I grew up in the 1970s, when it was not just intellectually fashionable but, in some circles, politically mandatory to believe that all gender differences were culturally conditioned. (This idea has been somewhat qualified over the last few decades by genetic and evolutionary explanations for human behavior, and by that generation’s own experience of raising kids.) At the same time that we grade schoolers were being taught that the color green was gay on Thursdays, this conscientious gender blindness was filtering down to us through the medium of Norman Lear sitcoms and girls-can-do-anything-boys-can cartoon agitprop.
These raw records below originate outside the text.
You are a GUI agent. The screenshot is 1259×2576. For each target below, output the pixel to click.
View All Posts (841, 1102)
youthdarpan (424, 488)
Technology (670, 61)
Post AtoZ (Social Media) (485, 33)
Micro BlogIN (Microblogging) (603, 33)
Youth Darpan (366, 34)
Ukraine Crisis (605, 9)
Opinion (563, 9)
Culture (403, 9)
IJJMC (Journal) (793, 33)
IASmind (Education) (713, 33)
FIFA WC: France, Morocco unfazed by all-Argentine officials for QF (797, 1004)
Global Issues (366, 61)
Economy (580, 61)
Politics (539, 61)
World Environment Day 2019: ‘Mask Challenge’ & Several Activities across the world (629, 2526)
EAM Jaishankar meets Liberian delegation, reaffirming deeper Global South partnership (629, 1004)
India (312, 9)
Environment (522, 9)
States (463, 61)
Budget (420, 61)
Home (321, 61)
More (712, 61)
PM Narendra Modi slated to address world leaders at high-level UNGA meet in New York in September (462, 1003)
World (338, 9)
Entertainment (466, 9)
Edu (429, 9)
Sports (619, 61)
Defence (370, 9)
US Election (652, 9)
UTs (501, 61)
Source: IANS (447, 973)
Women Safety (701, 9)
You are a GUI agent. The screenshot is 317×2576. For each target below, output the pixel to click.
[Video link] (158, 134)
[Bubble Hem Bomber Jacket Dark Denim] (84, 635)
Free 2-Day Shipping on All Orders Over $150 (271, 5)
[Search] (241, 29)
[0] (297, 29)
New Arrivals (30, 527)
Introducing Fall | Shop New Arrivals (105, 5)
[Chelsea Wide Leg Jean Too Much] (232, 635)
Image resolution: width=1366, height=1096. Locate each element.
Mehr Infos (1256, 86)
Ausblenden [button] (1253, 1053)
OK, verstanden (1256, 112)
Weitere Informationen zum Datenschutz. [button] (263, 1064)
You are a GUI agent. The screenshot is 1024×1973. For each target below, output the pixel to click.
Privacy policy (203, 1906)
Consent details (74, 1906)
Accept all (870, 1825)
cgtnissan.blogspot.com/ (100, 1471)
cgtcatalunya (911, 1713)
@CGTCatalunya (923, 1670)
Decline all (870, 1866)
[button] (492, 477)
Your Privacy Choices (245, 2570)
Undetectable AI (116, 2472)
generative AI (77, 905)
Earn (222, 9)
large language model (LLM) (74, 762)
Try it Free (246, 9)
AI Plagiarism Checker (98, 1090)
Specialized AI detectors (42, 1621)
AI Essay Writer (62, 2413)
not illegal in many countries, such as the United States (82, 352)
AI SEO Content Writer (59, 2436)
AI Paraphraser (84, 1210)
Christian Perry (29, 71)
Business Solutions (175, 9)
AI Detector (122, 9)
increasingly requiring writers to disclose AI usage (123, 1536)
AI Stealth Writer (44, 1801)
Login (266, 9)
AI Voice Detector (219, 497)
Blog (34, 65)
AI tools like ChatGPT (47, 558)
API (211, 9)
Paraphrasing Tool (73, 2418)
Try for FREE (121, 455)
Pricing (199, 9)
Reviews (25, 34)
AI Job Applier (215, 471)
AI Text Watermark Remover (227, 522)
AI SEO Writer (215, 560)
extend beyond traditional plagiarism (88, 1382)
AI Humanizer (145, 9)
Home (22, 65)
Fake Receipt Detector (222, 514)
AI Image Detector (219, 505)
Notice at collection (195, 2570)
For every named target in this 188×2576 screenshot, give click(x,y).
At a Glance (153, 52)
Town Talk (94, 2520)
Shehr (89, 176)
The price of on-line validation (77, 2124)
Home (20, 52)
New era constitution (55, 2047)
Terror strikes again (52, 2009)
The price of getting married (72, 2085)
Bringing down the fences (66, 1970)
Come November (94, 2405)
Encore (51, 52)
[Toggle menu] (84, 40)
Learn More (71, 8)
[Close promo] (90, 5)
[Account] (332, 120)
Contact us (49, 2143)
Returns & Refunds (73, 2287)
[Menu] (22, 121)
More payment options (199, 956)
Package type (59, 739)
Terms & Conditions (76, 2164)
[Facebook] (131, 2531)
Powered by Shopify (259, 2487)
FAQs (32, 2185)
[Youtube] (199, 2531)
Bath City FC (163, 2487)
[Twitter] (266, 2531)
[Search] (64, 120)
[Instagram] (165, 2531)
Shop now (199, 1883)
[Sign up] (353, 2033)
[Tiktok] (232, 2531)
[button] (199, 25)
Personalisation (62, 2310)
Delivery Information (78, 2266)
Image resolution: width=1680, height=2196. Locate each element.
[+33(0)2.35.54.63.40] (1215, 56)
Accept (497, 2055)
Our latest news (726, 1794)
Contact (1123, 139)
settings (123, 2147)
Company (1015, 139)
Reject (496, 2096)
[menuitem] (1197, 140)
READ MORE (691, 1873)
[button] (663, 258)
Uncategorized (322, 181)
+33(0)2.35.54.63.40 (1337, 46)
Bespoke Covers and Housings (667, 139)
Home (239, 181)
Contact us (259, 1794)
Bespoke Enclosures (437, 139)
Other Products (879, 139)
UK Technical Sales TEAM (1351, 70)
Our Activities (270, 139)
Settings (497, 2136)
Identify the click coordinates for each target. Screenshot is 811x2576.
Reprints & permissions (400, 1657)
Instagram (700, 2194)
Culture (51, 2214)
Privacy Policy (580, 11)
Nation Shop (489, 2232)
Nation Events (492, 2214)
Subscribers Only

As an adult, I think of myself as a pretty gender-indifferent guy: I have as many close female friends as male, and none of them are what you’d call girly girls—they’re all unabashedly intelligent, funny, and assertive, in flagrant defiance of middle-school norms. None of them reads checkout-aisle fashion magazines, not even as a “guilty pleasure.” They do seem to think about shoes more than I do. My male friends, even the ex-marines, rocket scientists, and hunters who’ve shot six-hundred-pound boars, are all pretty gentle, sensitive guys who don’t need to get blacked-out drunk to talk about their relationship troubles or admit that they enjoy each other’s company. None of them gives a shit about cars. Some of them do get excited about professional football, but this I regard as a regrettable genetic defect, like the predisposition toward sickle-cell anemia among African-Americans. I tend to think that anyone who conforms too closely to his or her assigned gender role must not be all that independent-minded or brave.